Von Renate Hinterndorfer. Erstellt am 17. September 2019 (03:27)

Geh‘ hör mir doch auf mit der Politik – das ist momentan oft zu hören. Kein Wunder, angesichts des Theaters, das auf der bundespolitischen Bühne gerade gespielt wird. Viele Bürger sind froh, wenn der Wahlkampf für die Nationalratswahl endlich vorbei ist. Dann geht‘s aber gleich weiter mit den Gemeinderatswahlen – der nächste Wahlkampf steht ins Haus.

In der Region Wienerwald wird’s durchaus spannend: Wie geht es in Neulengbach weiter? Tritt Franz Wohlmuth noch einmal an? Oder gibt’s einen Vorzugsstimmen-Wahlkampf unter den anderen Interessenten? Spannung ist auch in Altlengbach garantiert, wo erstmals Anita Fisselberger gegen die VP antritt.

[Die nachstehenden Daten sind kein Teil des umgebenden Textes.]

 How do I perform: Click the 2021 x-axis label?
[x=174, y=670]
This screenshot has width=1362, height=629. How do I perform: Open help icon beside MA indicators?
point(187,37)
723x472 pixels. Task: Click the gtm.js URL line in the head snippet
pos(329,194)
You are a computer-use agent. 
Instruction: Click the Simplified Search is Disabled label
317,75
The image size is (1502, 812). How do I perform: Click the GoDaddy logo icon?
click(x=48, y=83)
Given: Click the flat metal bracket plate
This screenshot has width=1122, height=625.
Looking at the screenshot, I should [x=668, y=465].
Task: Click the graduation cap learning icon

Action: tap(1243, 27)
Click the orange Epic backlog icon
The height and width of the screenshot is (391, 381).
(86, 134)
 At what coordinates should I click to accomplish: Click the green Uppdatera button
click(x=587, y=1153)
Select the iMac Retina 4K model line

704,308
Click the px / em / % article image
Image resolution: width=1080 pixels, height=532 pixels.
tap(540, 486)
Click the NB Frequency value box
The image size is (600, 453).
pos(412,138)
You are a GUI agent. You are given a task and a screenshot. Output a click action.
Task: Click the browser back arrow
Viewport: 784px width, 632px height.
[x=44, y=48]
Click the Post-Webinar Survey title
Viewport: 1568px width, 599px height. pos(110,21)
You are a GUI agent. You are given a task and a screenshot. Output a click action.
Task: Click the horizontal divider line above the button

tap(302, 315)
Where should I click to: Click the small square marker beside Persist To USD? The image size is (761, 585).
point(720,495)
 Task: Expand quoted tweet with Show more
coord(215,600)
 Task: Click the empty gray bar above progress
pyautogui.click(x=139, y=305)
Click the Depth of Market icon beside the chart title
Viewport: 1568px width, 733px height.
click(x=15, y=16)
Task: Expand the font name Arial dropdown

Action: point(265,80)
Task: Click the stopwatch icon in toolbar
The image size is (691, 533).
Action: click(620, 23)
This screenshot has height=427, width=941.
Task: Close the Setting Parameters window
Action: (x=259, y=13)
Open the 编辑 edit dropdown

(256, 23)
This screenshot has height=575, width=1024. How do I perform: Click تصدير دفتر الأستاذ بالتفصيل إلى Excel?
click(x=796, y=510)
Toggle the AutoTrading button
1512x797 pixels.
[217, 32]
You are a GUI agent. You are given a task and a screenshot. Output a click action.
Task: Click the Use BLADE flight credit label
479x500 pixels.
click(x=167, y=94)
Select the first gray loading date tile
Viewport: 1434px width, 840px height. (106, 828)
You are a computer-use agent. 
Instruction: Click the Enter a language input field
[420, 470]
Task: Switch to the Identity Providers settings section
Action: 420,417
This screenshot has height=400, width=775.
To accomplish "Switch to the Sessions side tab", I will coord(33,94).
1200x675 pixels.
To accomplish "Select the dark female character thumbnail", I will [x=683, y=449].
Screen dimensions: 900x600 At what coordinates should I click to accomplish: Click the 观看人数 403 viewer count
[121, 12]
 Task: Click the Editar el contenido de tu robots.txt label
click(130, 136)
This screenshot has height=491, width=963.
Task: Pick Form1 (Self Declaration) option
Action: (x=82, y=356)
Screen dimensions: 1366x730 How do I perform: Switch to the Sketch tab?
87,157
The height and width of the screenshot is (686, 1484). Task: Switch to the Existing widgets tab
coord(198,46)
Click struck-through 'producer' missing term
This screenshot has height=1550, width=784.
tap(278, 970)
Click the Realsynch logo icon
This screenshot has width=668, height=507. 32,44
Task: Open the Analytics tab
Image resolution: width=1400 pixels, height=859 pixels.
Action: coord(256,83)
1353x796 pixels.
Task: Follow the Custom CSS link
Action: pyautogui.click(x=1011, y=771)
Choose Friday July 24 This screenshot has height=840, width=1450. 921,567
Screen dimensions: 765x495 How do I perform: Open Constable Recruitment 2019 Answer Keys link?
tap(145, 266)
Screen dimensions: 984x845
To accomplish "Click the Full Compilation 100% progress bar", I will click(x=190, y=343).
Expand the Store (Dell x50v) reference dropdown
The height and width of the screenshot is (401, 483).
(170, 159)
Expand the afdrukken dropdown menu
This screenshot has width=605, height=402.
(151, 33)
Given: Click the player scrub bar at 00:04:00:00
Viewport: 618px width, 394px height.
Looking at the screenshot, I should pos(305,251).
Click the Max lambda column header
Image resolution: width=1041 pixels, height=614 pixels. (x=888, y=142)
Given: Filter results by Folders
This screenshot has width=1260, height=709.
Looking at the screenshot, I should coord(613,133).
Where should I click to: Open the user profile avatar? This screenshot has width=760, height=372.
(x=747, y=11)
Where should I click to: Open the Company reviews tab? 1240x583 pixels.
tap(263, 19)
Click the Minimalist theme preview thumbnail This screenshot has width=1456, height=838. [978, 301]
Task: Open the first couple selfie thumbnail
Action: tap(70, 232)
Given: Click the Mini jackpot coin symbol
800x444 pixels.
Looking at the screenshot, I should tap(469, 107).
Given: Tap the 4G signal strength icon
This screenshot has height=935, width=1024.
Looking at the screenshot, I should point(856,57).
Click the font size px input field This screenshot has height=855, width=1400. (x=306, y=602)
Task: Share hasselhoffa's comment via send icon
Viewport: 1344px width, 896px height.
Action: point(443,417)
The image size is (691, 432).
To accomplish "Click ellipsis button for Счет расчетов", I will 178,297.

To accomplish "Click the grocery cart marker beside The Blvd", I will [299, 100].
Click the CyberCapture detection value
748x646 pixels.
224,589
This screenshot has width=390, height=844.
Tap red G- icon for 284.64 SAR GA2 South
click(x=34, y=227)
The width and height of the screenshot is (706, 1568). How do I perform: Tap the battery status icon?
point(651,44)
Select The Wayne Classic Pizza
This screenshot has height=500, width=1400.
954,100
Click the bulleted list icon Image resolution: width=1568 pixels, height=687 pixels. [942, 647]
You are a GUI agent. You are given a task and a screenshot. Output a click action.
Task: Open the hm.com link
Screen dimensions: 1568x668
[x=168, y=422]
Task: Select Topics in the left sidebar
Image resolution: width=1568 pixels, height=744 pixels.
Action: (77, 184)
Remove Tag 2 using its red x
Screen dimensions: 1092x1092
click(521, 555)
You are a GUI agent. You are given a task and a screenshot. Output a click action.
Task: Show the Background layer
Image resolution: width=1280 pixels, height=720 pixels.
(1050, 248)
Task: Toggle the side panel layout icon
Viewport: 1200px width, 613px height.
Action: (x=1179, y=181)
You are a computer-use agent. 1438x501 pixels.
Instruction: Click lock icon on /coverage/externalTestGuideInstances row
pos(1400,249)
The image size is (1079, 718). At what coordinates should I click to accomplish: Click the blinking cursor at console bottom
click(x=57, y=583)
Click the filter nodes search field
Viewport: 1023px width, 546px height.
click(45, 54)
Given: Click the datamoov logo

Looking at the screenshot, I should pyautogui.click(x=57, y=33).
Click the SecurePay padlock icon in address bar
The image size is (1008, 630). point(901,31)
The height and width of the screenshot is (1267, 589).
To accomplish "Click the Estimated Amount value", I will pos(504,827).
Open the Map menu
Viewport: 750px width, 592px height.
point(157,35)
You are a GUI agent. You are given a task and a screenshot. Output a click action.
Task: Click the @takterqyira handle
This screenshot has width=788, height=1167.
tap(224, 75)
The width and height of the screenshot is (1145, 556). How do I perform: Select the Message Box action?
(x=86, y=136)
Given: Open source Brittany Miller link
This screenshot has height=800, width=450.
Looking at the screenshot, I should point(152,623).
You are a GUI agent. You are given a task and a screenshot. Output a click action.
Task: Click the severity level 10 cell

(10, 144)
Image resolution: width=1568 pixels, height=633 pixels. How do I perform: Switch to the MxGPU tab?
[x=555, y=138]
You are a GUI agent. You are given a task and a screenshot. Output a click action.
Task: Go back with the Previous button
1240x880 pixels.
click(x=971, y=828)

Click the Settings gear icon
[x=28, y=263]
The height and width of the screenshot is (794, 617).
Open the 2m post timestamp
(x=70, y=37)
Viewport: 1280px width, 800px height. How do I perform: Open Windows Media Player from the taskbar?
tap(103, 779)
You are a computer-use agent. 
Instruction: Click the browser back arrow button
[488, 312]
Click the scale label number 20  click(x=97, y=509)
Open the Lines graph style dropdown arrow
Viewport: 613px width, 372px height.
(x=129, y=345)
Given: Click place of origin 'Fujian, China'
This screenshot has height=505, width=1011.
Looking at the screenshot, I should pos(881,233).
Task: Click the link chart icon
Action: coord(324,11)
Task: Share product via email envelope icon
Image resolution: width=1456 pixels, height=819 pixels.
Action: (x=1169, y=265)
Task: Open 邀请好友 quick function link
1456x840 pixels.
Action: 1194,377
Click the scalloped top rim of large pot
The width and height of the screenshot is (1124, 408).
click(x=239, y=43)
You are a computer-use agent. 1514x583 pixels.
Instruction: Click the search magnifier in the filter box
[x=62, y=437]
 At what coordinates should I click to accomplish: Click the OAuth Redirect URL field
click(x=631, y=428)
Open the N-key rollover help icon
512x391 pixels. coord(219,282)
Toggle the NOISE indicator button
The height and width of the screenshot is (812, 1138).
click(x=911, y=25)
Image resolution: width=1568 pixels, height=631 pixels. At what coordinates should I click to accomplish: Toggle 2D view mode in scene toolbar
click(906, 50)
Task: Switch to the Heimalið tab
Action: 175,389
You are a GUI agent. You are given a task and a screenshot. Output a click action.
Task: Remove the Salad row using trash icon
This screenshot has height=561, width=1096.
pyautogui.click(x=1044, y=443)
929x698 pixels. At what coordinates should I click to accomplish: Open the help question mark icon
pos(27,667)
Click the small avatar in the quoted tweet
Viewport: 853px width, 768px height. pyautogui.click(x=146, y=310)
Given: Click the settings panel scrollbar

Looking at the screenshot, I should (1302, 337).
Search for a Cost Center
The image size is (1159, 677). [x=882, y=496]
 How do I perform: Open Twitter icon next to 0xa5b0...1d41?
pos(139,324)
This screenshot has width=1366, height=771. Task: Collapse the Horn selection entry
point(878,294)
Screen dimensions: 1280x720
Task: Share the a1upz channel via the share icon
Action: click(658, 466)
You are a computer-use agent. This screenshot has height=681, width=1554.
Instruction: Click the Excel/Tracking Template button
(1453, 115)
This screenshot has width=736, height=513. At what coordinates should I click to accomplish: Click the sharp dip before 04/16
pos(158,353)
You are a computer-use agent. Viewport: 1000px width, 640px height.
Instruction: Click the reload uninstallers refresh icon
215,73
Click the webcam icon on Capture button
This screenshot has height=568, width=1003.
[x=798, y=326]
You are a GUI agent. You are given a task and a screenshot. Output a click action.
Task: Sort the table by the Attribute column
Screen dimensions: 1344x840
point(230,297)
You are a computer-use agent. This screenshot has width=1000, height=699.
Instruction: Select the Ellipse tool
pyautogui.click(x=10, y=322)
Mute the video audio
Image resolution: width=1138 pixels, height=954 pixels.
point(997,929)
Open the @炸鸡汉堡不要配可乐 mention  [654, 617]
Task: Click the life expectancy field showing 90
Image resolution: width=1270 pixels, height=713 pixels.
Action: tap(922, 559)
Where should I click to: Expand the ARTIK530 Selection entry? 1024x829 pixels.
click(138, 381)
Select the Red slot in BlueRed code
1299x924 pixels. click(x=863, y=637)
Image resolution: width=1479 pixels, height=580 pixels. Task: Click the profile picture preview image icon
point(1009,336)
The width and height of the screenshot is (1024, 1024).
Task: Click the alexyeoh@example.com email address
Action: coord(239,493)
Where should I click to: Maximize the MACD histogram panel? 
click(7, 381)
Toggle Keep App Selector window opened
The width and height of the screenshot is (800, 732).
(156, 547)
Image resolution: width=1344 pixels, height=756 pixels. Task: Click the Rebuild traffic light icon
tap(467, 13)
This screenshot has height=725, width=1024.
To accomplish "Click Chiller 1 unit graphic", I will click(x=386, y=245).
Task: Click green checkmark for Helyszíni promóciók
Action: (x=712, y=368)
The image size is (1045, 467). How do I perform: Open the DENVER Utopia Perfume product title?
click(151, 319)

Zu hoffen ist, dass der Wahlkampf nicht schmutzig wird. Und dass die Politikverdrossenheit der Bürger nicht noch größer wird. In Neulengbach etwa gingen bei der letzten Gemeinderatswahl nur 56 Prozent der Wahlberechtigten zur Urne. Wenn es noch weniger werden, schaut‘s echt traurig aus.